For you to be here, you are likely a business owner who is mulling over administering drug tests in your company. This article compiles the pros and cons of workplace drug testing.

The Good

It Promotes Health and Safety

Drug testing provides employees and the general public a layer of protection against injuries or accidents that may be caused by workers abusing or misusing a substance. Such risks are magnified when the said personnel handle positions like driving vehicles, operating machines, and moving heavy machinery. With preventive measures in place, you have lowered the risk of incurring legal liability arising from workplace accidents.

Perception of Safety and Productivity,Too

Your employees can go to work every day knowing that they are safe. This perception of being out of harm’s way while working may help boost their performance and productivity.

It Serves as a Deterrent

Employers make their policies known, especially those on drugs. This serves as a fair warning to all that that they may be subjected to drug tests as the situation demands.

Employees must comply with the rules to keep their jobs and, consequently, make an effort to steer clear of trouble.

It Provides Employees a Helpline

Thirty-one million people around the world have drug-use disorders, according to the World Health Organization. As an employer, you can extend help to those who have tested positive.

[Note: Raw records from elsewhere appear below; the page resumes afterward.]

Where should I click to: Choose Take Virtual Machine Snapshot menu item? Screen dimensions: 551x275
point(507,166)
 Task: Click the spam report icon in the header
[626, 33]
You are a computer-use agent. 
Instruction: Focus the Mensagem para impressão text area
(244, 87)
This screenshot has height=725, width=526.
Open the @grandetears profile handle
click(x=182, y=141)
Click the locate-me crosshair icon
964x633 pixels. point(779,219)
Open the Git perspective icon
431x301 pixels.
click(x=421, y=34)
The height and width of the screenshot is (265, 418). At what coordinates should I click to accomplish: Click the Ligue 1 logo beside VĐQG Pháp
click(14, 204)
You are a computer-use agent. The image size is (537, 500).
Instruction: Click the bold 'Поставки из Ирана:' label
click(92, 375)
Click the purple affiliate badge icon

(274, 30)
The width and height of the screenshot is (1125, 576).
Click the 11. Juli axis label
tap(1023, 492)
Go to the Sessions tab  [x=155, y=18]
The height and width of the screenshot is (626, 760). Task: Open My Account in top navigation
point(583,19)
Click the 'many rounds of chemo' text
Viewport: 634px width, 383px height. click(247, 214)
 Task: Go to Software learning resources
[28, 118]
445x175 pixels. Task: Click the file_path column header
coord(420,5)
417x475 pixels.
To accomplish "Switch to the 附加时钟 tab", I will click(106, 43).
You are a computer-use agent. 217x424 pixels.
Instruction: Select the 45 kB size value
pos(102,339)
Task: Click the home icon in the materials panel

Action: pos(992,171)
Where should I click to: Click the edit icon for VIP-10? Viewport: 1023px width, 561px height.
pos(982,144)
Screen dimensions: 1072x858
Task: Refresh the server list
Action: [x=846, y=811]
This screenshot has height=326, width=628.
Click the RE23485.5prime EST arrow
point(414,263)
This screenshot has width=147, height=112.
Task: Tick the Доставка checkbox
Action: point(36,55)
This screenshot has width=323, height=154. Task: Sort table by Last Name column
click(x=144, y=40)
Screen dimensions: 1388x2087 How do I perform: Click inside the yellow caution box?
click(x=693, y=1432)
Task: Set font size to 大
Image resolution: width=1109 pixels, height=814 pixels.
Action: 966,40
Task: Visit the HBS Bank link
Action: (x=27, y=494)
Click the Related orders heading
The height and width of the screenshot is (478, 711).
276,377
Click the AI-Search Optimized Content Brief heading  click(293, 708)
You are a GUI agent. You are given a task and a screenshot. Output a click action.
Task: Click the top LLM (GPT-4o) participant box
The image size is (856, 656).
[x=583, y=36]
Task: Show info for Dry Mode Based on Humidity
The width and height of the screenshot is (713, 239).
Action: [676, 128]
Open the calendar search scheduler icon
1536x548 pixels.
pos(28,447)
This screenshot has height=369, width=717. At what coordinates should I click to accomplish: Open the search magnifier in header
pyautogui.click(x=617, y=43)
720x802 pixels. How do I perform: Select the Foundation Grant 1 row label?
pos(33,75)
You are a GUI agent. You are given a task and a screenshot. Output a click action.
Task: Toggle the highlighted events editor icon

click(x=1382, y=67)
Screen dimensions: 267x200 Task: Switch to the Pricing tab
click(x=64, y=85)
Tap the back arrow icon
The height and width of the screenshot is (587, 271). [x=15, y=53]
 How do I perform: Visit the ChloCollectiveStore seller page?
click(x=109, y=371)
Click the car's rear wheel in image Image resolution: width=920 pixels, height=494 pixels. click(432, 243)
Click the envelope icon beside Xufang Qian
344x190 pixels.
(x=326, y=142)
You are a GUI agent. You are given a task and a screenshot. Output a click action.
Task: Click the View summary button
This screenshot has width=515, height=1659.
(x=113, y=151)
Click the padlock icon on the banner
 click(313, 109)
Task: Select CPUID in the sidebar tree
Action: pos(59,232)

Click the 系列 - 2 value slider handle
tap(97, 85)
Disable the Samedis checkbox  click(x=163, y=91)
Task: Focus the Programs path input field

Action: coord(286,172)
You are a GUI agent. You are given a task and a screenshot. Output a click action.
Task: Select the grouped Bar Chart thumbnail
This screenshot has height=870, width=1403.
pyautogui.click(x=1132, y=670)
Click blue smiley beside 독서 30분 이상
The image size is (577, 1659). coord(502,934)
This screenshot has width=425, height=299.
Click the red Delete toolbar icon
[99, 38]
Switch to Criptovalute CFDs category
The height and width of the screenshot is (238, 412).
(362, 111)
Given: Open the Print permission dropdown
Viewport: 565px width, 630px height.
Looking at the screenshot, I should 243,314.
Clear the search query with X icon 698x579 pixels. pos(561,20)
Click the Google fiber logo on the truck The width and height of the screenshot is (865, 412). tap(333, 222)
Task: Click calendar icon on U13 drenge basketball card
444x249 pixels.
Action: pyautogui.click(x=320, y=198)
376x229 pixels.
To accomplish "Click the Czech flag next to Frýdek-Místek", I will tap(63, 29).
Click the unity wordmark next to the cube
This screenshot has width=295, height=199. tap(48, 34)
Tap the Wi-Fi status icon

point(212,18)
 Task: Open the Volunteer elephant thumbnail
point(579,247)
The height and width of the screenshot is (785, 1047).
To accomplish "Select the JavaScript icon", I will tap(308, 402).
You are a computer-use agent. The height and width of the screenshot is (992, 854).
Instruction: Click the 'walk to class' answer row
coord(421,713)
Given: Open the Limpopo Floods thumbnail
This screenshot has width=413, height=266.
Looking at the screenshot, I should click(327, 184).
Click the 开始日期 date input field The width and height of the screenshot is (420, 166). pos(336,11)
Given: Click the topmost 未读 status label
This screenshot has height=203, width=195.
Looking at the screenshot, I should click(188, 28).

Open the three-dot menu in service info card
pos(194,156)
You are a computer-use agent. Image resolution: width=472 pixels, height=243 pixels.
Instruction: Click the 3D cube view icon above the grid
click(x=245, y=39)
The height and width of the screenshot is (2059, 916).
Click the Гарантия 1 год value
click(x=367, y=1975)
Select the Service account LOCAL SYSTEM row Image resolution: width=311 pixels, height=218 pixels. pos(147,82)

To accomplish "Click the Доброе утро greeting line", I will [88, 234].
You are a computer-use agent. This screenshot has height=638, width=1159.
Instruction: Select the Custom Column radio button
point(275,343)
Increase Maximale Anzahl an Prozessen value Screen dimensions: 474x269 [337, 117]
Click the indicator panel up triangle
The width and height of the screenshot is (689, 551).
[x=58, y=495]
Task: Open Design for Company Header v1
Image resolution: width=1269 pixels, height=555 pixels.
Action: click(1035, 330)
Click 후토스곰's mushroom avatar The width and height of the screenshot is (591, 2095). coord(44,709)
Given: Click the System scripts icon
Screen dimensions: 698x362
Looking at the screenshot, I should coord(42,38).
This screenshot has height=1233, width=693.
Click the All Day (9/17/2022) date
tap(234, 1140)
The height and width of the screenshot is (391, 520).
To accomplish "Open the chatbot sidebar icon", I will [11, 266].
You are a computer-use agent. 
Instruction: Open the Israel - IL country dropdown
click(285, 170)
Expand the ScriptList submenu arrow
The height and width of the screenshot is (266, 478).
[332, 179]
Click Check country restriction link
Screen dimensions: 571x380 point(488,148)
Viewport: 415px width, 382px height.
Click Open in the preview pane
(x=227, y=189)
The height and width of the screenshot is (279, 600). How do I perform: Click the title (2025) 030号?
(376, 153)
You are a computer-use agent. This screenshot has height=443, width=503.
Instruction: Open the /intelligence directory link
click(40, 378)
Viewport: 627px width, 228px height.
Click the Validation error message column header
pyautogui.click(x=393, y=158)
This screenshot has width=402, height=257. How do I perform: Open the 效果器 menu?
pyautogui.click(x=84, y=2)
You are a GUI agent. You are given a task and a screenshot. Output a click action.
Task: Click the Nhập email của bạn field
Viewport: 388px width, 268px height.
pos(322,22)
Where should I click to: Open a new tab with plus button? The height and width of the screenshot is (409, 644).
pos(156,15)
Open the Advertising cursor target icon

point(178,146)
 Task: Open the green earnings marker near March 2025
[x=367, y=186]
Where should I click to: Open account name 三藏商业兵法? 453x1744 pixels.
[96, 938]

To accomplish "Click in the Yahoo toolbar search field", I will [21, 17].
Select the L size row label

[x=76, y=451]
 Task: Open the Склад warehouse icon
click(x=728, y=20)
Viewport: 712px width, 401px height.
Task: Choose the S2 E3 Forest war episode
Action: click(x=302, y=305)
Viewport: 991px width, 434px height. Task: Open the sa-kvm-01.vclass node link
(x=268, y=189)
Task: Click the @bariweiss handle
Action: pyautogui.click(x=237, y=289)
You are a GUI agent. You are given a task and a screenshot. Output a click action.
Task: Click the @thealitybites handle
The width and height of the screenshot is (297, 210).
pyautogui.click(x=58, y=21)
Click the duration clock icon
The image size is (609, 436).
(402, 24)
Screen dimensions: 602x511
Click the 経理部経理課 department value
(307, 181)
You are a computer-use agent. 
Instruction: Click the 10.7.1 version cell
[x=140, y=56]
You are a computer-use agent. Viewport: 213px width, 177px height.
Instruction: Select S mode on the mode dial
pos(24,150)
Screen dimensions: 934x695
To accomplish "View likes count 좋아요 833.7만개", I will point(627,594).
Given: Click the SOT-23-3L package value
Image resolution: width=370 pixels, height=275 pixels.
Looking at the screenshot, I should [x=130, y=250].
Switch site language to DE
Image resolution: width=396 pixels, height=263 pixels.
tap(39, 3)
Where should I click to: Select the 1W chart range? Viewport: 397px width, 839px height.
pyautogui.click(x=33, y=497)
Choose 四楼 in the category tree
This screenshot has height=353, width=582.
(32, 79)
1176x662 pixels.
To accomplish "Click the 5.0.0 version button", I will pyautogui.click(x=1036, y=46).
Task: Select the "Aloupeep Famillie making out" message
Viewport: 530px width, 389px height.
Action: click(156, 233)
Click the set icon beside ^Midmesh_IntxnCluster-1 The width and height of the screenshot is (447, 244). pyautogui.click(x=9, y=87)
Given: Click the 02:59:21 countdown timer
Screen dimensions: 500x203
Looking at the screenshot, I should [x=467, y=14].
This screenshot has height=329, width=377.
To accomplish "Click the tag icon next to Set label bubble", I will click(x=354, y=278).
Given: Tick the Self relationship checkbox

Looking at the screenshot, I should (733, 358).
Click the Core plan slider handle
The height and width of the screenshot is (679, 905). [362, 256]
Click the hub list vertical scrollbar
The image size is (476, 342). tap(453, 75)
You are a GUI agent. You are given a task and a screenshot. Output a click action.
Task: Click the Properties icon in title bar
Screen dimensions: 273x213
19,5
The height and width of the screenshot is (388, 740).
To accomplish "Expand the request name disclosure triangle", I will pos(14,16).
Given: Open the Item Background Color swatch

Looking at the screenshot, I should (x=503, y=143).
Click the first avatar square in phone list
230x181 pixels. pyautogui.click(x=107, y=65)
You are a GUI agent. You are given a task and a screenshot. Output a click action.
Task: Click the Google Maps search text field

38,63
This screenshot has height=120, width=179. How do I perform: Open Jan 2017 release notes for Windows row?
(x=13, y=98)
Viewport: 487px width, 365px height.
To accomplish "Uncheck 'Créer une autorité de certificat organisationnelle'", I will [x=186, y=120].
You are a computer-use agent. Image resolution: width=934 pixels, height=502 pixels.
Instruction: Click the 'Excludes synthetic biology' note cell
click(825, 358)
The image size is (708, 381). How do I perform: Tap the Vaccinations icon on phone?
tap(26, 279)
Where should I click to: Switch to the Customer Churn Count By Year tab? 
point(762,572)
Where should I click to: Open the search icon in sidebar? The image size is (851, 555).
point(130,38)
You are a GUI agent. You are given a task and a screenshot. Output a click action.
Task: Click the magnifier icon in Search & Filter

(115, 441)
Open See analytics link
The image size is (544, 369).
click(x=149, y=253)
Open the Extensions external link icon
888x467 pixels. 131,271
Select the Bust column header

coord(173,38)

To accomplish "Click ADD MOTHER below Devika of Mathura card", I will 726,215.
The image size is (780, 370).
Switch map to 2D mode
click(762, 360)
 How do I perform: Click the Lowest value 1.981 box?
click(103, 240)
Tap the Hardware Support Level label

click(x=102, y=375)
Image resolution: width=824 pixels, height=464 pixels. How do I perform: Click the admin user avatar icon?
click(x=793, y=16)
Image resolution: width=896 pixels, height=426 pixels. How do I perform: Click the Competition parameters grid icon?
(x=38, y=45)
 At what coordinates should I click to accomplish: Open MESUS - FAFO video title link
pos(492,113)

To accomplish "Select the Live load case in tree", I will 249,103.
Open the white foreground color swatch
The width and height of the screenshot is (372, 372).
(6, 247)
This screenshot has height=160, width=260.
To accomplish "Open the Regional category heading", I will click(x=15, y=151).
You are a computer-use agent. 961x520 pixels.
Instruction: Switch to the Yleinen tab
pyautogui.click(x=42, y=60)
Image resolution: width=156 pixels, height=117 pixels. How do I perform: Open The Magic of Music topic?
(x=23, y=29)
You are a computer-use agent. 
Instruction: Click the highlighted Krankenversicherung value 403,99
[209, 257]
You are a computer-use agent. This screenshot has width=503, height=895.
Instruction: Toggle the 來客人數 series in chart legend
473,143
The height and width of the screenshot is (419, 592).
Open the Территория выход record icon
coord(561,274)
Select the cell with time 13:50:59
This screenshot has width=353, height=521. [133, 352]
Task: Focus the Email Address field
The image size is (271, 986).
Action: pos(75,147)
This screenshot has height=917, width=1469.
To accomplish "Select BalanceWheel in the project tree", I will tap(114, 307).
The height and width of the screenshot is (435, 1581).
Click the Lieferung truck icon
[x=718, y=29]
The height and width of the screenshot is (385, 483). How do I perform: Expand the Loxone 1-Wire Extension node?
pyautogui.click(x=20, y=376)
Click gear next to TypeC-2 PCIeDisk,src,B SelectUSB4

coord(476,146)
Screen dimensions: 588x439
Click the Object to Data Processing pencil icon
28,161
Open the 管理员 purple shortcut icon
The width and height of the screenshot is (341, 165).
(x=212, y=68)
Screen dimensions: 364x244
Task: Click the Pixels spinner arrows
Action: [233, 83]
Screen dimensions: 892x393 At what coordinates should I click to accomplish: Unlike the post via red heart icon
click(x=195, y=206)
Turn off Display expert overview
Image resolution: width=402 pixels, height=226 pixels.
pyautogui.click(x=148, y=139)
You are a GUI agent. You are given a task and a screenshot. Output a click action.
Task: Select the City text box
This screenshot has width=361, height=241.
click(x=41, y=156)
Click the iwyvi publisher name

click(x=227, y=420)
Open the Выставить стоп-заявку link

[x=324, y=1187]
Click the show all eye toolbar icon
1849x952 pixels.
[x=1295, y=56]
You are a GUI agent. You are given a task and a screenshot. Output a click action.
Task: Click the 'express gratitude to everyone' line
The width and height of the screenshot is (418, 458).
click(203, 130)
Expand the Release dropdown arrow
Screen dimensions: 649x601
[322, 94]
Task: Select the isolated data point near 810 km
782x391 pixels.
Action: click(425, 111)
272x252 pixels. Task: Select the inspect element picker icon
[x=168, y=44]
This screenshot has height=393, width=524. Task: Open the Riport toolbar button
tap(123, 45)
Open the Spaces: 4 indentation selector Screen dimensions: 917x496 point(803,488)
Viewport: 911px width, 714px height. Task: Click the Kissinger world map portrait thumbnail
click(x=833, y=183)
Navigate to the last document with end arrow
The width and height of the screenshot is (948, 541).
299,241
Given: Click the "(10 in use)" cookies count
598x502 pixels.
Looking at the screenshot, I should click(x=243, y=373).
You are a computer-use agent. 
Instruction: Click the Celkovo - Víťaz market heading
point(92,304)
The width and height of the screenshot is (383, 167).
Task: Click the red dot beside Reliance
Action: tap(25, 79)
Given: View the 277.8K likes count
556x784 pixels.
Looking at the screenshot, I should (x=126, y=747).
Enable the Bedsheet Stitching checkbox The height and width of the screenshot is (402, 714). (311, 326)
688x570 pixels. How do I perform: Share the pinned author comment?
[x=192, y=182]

You can enroll them in treatment and intervention programs that can take them out of addiction. Not only are you able to retain employees, but you may have just dodged a discrimination lawsuit under the provisions of the Americans with Disabilities Act.

The Bad

It’s Invasive

Some employees see drug tests as a violation of their privacy, even the least-invasive ones. For them, it’s a measure that seems counterproductive vis-à-vis the legalized use of marijuana on the state level.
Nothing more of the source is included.